Ma significa anche per chi lavora nella produzione del dato, come ha ben esposto Attila Bruni, confrontarsi con un fatto, invero poco considerato nei vari eventi che si sono susseguiti in quest’ultimo anno e mezzo (e chi scrive ne ha visti non pochi…): in Italia forse non manca tanto la cultura del dato, ma manca la cultura dell’amministrazione, la cultura del lavoro. Se l’infrastruttura non diventa il problema, continueremo a interrogarci solo sulla punta dell’iceberg.
Infine, la domanda delle domande, il fil rouge di questi 20 mesi: basarsi sulla modellistica per compiere scelte politiche che coinvolgono tutti i cittadini, come è stato fatto, è la cosa migliore? In che modo la modellistica dei rischi può essere gestita per garantire affidabilità e trasparenza anche agli occhi dei cittadini?

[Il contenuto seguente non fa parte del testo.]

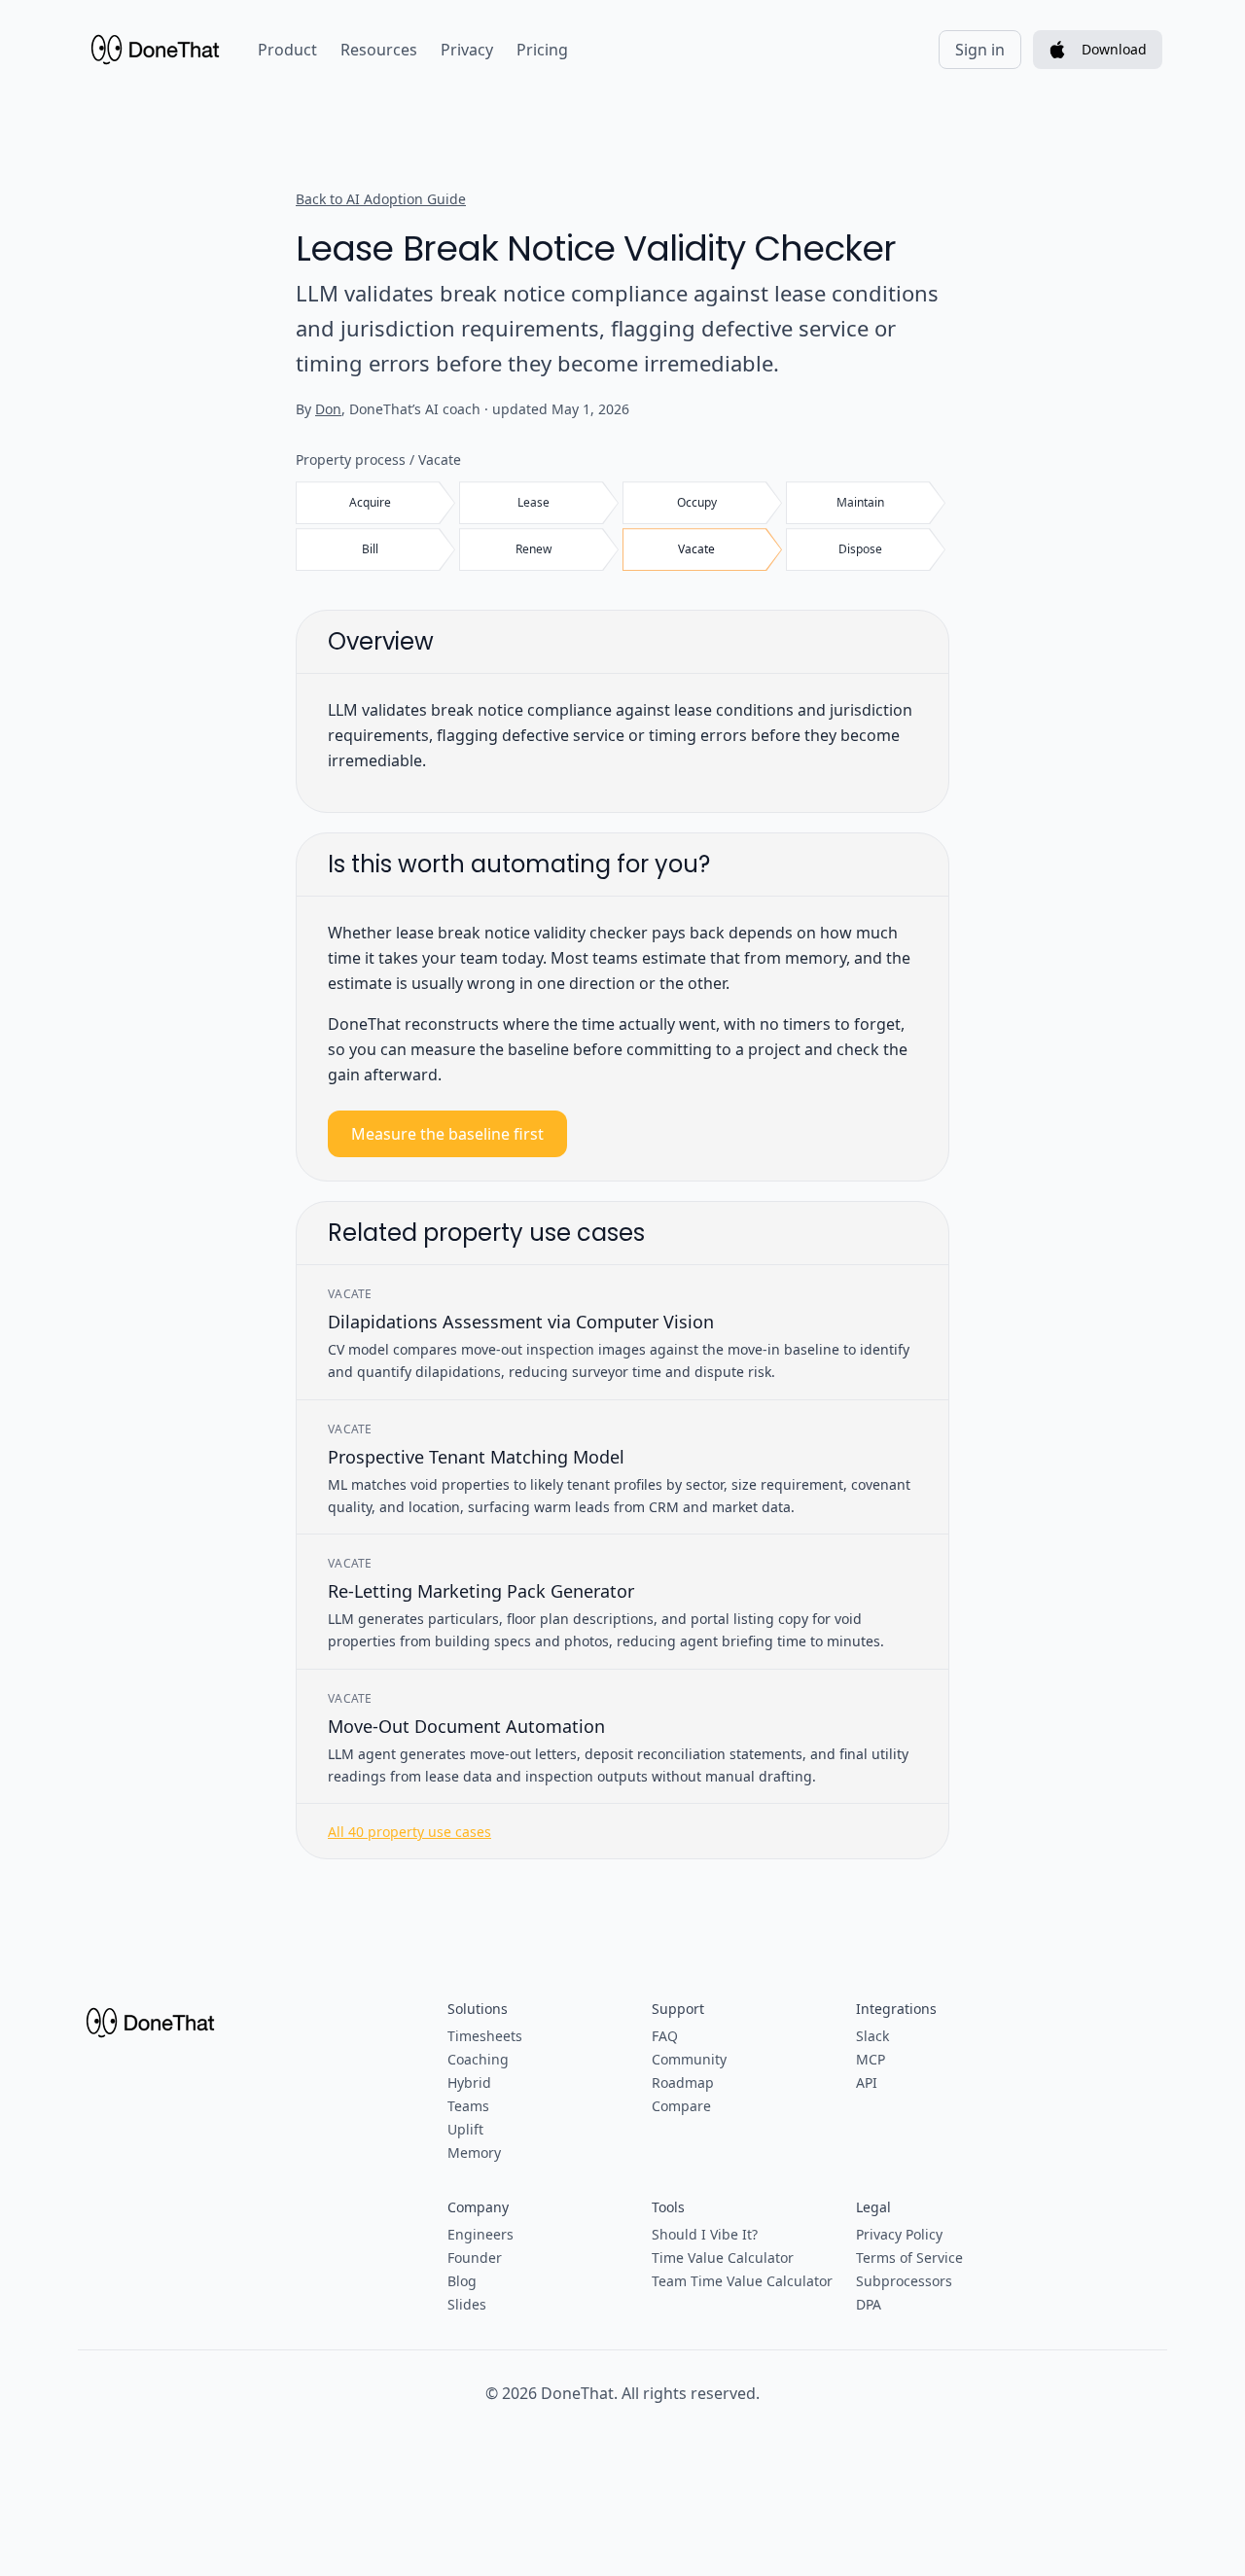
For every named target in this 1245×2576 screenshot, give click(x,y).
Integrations (896, 2008)
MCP (870, 2059)
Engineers (480, 2234)
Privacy (467, 49)
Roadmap (683, 2082)
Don (328, 409)
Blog (462, 2281)
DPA (868, 2304)
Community (689, 2059)
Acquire (370, 502)
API (866, 2082)
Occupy (697, 502)
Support (678, 2008)
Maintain (860, 502)
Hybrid (469, 2082)
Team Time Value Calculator (742, 2281)
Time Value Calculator (723, 2257)
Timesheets (484, 2036)
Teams (468, 2106)
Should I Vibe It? (705, 2234)
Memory (474, 2152)
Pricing (542, 49)
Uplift (465, 2129)
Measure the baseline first (447, 1134)
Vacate (696, 549)
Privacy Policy (899, 2234)
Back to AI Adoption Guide (381, 199)
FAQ (665, 2036)
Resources (378, 49)
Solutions (477, 2008)
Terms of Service (909, 2257)
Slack (872, 2036)
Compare (681, 2106)
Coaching (478, 2059)
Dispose (860, 549)
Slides (466, 2304)
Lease (533, 502)
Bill (370, 549)
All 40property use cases (409, 1831)
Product (287, 49)
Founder (474, 2257)
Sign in (980, 49)
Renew (533, 549)
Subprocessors (904, 2281)
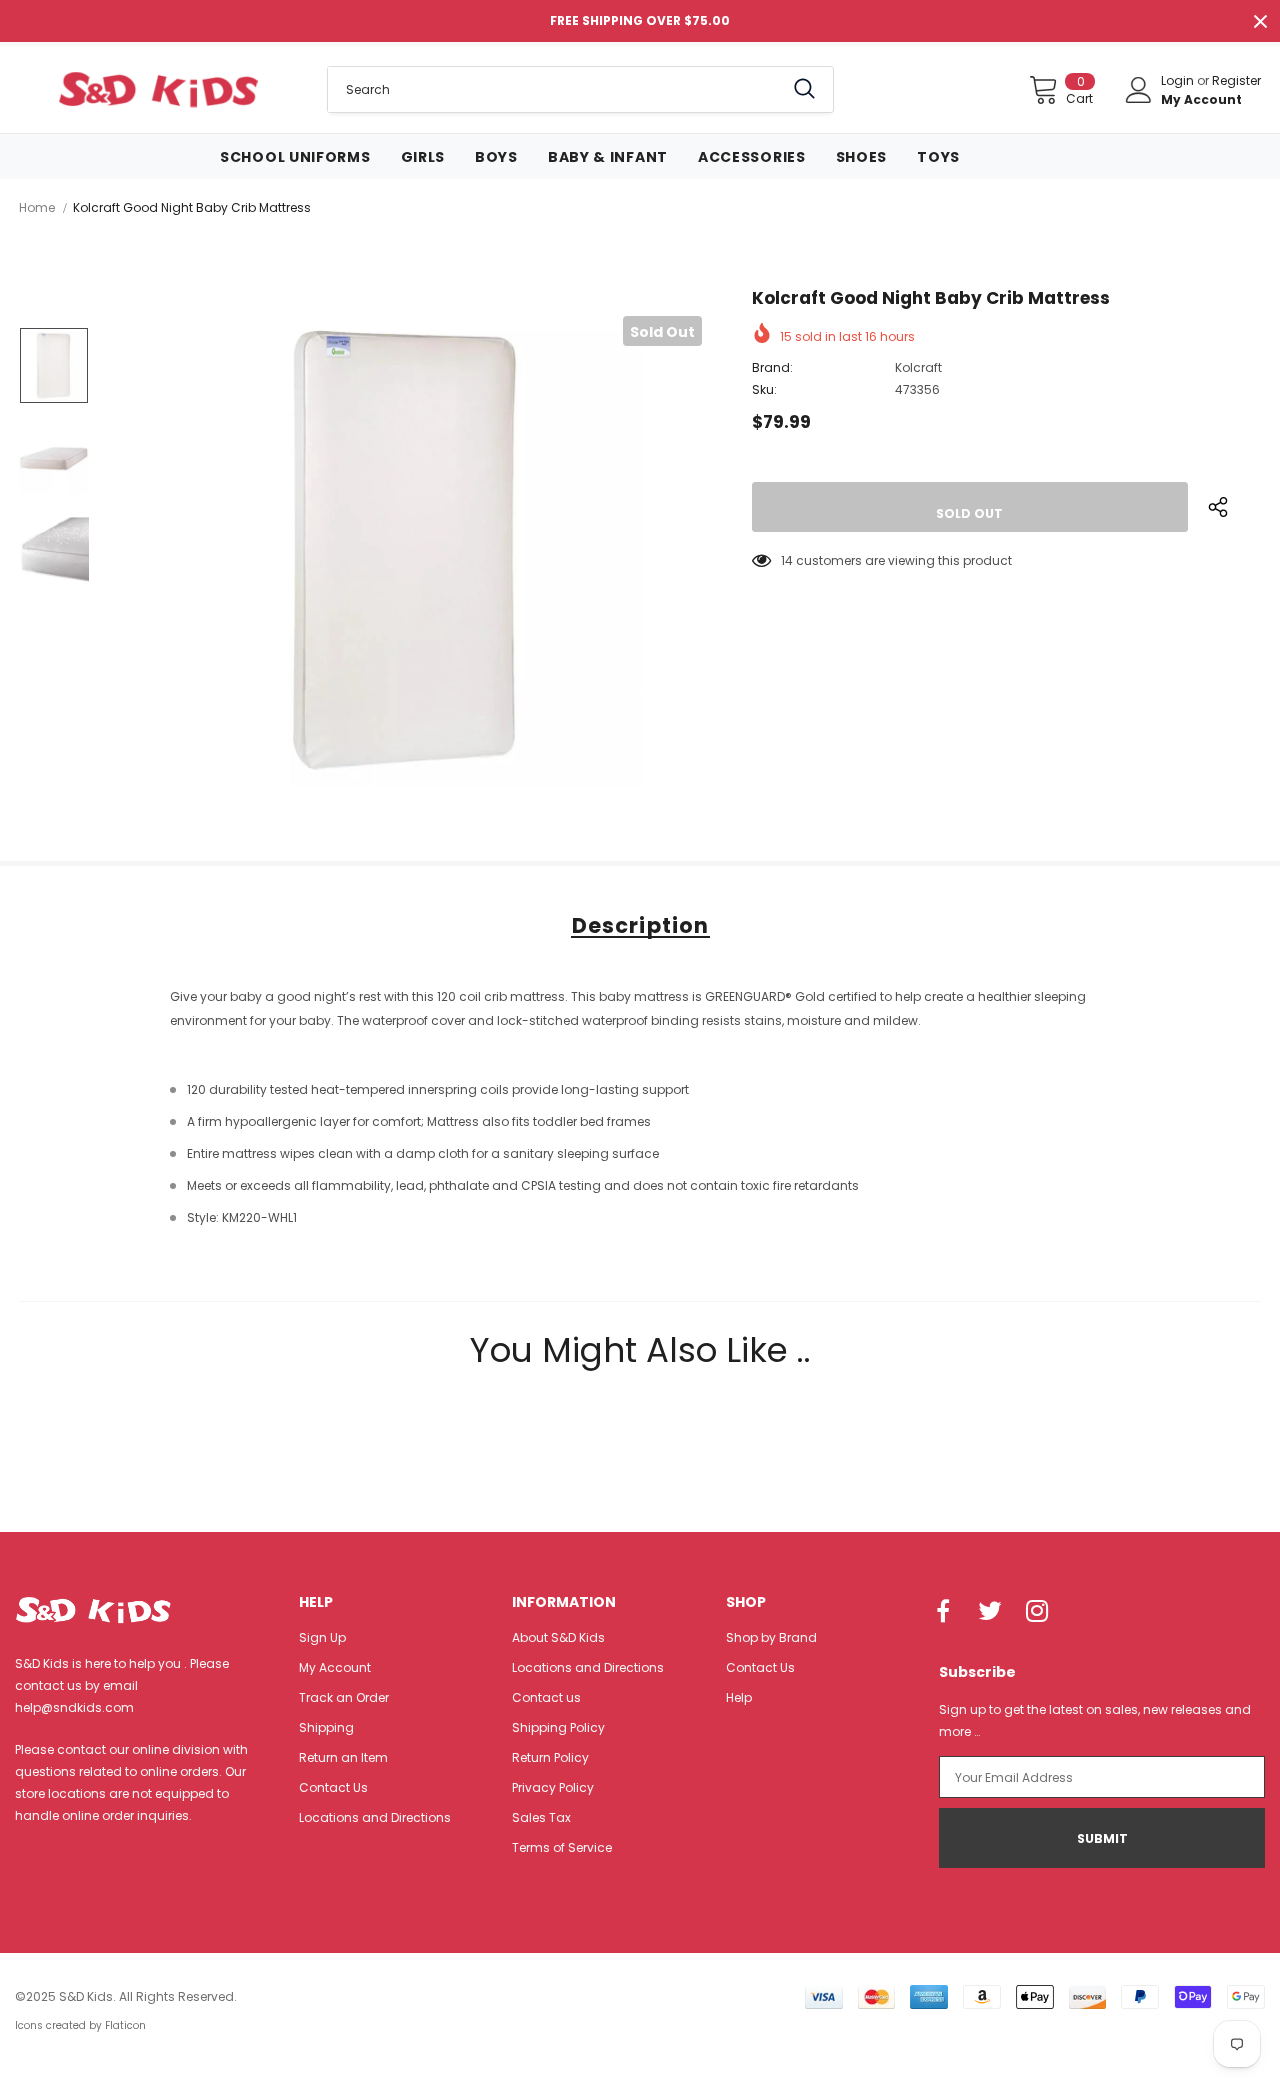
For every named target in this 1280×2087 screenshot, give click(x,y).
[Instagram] (1037, 1613)
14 (787, 560)
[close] (1260, 21)
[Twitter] (990, 1613)
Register (1236, 80)
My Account (1201, 99)
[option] (408, 551)
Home (37, 207)
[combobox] (555, 89)
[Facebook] (943, 1613)
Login (1179, 80)
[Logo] (158, 89)
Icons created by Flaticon (80, 2025)
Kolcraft (918, 367)
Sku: (764, 389)
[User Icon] (1139, 90)
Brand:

I dati della modellistica non sono solo dati incompleti o che necessitano del metadato per essere inquadrati: i dati dei modelli previsionali sono dati che di fatto non esistono – continua Flaminio Squazzoni - e che quasi mai si verificano nel mondo reale. Si tratta di simulazioni matematiche ancora più complicate da spiegare al grande pubblico, anche quando sono estremamente corrette.
Eppure, oltre alle modellistiche “istituzionali”, quasi chiunque aveva un modello nel cassetto ha colto l’occasione propizia della pandemia per cercare consenso e (perdonate) forse anche visibilità personale o per il proprio team. Il risultato è stata un’accozzaglia di modelli, talvolta contraddittori fra di loro, sparati sui media come “interpretazioni”, quando invece erano simulazioni. E si tratta di due cose molto diverse. Come sono diversi gli articoli caricati online in pre-print, dal frutto della ricerca pubblicata dopo un processo di peer review. “Fra le altre cose è mancata inoltre un’infrastruttura interdisciplinare di studio e condivisione dei dati e dei risultati della ricerca sociale” ha concluso Squazzoni.
E – aggiunge chi scrive – si è sentita la mancanza degli esperti delle scienze sociali fra i tanti scienziati che si sono alternati spingendosi per entrare nella telecamera o per riempire le prime pagine dei giornali.